Accounting firms have drawn more interest from private equity in recent years than many observers anticipated. This trend reflects a deep structural shift among modern buyers, who are perceiving accounting practices as recurring-revenue engines ripe for technological upgrades, roll-up consolidation, and margin expansion via operational discipline. Private equity groups now primarily view these targets as core platforms in professional services, 

Motivations Behind the PE Entry

Private equity firms prize accounting practices for their predictability: recurring fee income from audits, tax, and advisory engagements produces relatively stable cash flow even in economic downturns. Those firms often lack the capital to modernize their tech stacks, invest in AI-driven audit tools, or expand across different geographies; PE can provide not only capital but also execution capacity. 

Additionally, many firm owners want liquidity but prefer staying involved; minority or staged exits give them flexibility. PE-backed models also allow consolidated back-office support, shared infrastructure, and acquisition by roll-ups, which in turn delivers economies of scale across smaller practices. The alternative practice structure (APS) model, where a non-CPA affiliate owns non-attest services while the CPA firm handles audit, offers a regulatory pathway for outside investment without violating auditor independence.

Yet, regulators and practitioners flag risks: influence from a financial sponsor can heighten pressure on margins, staffing models, and fee pricing, and may challenge the culture and ethical underpinnings of audit functions. The SEC has signaled caution around complex ownership structures and maintaining independence after outside capital enters the equation.

What Consolidation Looks Like

The consolidation in accounting under private equity doesn’t manifest as megafirms swooping down on Big Four rivals. Instead, mid-tier and regional practices serve as assembly pieces for platform strategies. Some PE sponsors act as roll-up engines: they acquire a series of smaller practices, bring them under a unified brand, centralize back office and technology, and gradually layer on cross-sell. In one recent case, 13 accounting and financial services firms merged into one PE-backed entity called Sorren, bringing together approximately $170 million in combined revenue.

Other models rely on strategic minority investments in Top 20 firms to catalyze internal growth and bolt-on acquisitions. For example, Wipfli recently accepted a significant minority investment from New Mountain Capital while remaining independent in audit operations.

Who’s Leading the Charge?

No single firm dominates yet; several sponsors show momentum. New Mountain Capital has backed multiple accounting platforms: it sold its stake in Citrin Cooperman to Blackstone, and it maintains investments in Grant Thornton and other mid-tier players. Blackstone’s entry into accounting via Citrin Cooperman signals ambition to become a top-tier consolidator. Meanwhile, the Baker Tilly/Moss Adams merger highlights how existing PE-backed firms can merge to scale upward, potentially shifting the balance among sponsors.

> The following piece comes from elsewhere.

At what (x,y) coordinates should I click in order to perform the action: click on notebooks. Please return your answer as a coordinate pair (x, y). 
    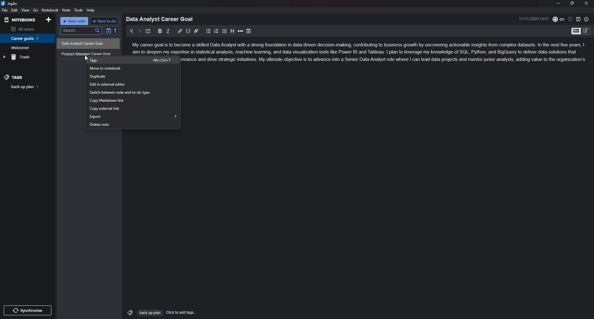
    Looking at the image, I should click on (21, 20).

Grant Thornton’s sale of a majority stake to New Mountain transformed its structure: the audit arm remains a CPA partnership, while advisory flows through a PE-backed parent. Given these trajectories, the “winner” may well be the firm that artfully balances growth and professional integrity, rather than the one that merely accumulates assets.

The Road Forward

Firms that secure capital and drive modern infrastructure will undoubtedly outpace purely organic competitors, but scrutiny over audit independence, culture, and fee discipline will almost definitely intensify. For private equity sponsors, success hinges on preserving professional credibility while scaling profitably.